Some PDF Tips

Amazingly the Real Estate industry has done well in shifting from paper files filling room after room, to PDFs filling our inbox. I’ve been using PDFs as paper replacements for a very long time and it still amazes me how quirky the system can be. Dan Moren details a huge problem that Mac users [will…

Amazingly the Real Estate industry has done well in shifting from paper files filling room after room, to PDFs filling our inbox. I’ve been using PDFs as paper replacements for a very long time and it still amazes me how quirky the system can be.

Dan Moren details a huge problem that Mac users [will encounter when they save a filled out PDF form from Preview](http://www.macworld.com/article/2027181/solving-the-mystery-of-the-empty-pdf-form.html). Essentially you need to “reprint” that PDF so that the fields stay filled when sending to Windows users, otherwise they see no information.

I personally run into that problem all the time. I’ve simplified my issues a bit by utilizing two tools:

– Keyboard Maestro
– [PDFpenPro](http://www.smilesoftware.com/PDFpen/index.html)

The free way to speed up “flattening” PDF files, so that Windows users can see the text you add, is to use [this tip from David Sparks](http://macsparky.com/blog/2008/3/19/keyboard-shortcut-for-save-as-pdf-in-os-x.html).

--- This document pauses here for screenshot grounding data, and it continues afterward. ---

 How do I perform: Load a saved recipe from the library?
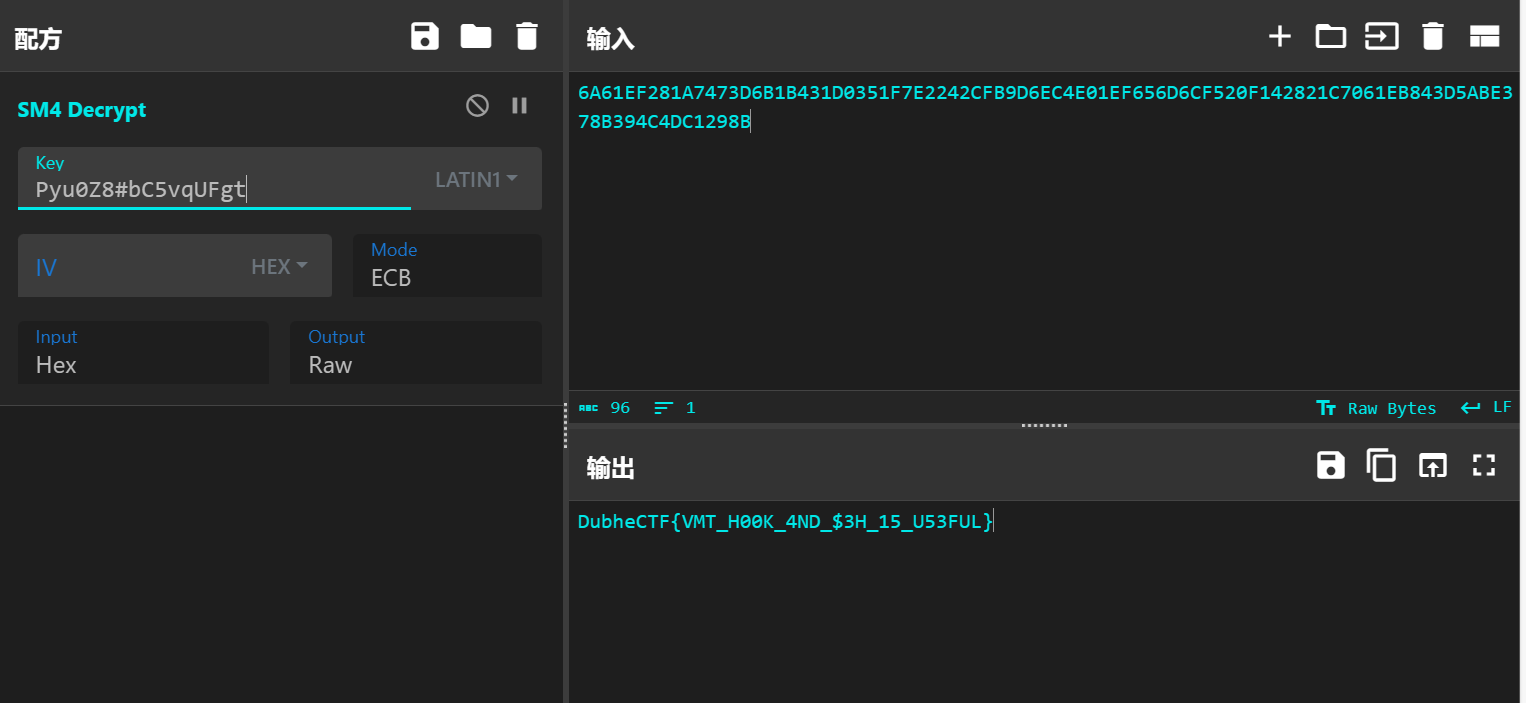coord(476,35)
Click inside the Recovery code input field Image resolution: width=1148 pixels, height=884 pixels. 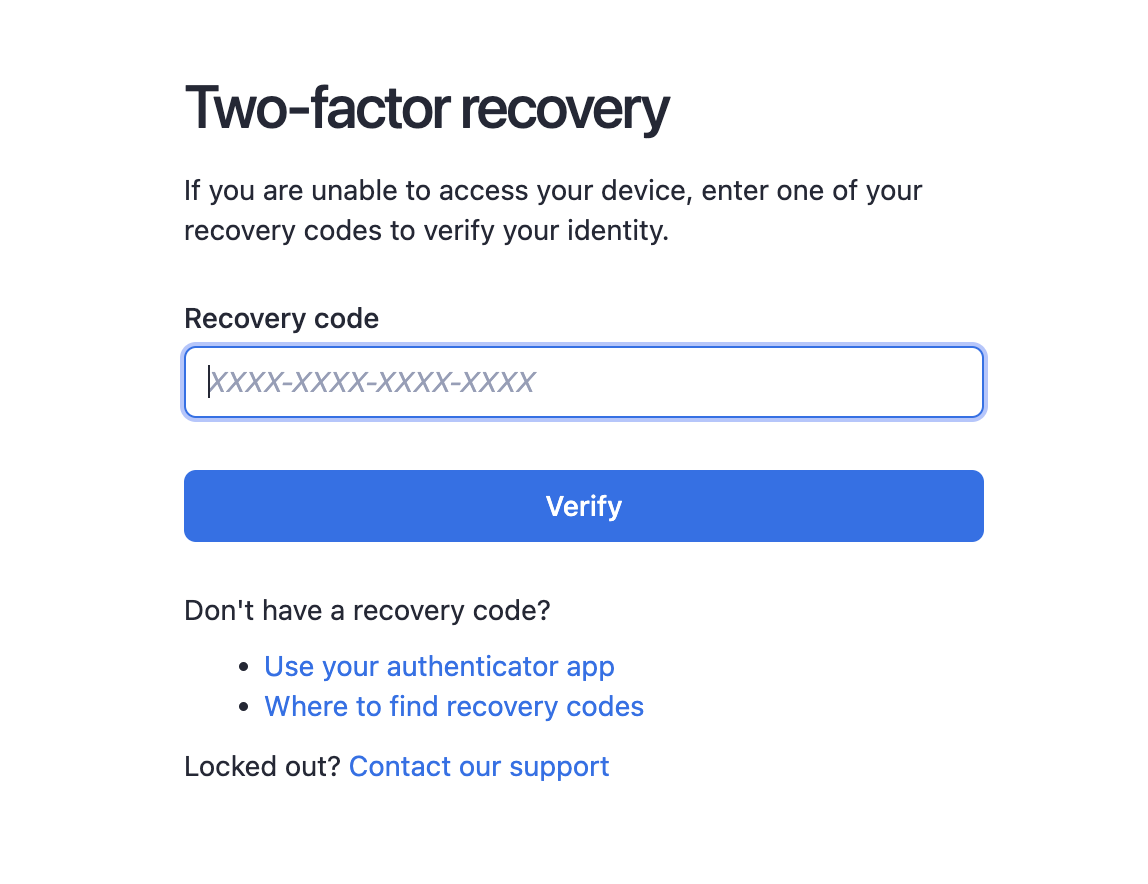tap(583, 382)
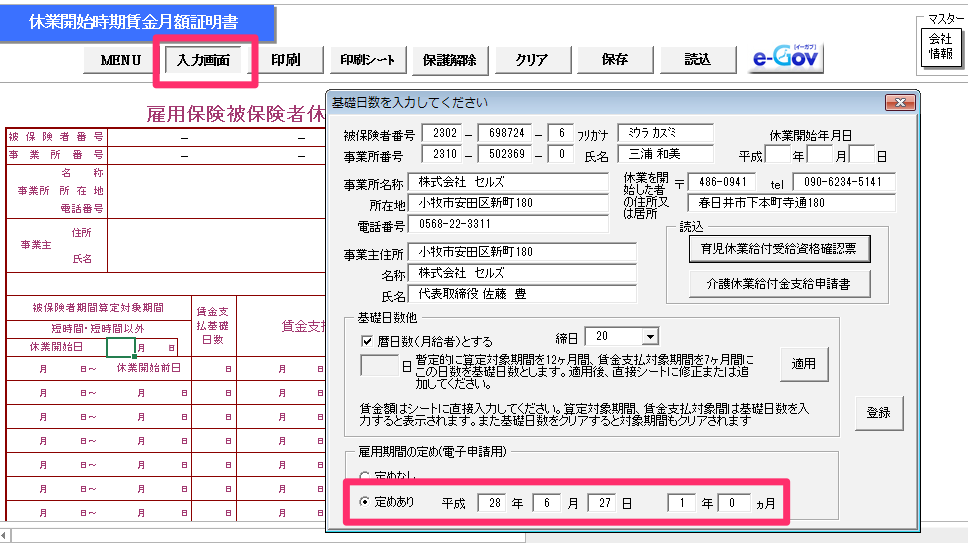968x543 pixels.
Task: Toggle the 暦日数(月給者)とする checkbox
Action: (x=367, y=340)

Sparks walks you through adding a shortcut to your Mac so that you can simply hit CMD+P twice and get straight to the save printed PDF dialog. I extended that idea (and I think stole it from Patrick Rhone) by adding a new Keyboard Maestro macro.

The macro I created simply tells the system to press `CMD+P` twice, whenever I type the keyboard shortcut `OPT+CMD+P`. It doesn’t ever feel like a smooth solution, but it works very well.

There is another tool you can use: PDFpen or PDFpenPro. Both from Smile Software are great and robust replacements for Preview. What I like is that, as best I can tell, PDFpenPro flattens the information added to a PDF when you save it, yet keeps that information editable inside of PDFpenPro. This saves a step over Preview when sending to Windows users.

If you work with PDF files on your iOS device, PDFpen is a must have. Inside the iOS app there is an email file option — when clicked PDFpen asks if you want to send the file as an Annotated PDF, or a Printed PDF — the latter of which is the rasterized version that you want for sending to Windows users.

I still use Preview a lot on my Mac, but PDFpenPro is what I use when I need to fill out a form. Oh and PDFpenPro does a great job OCR-ing any PDf file you open.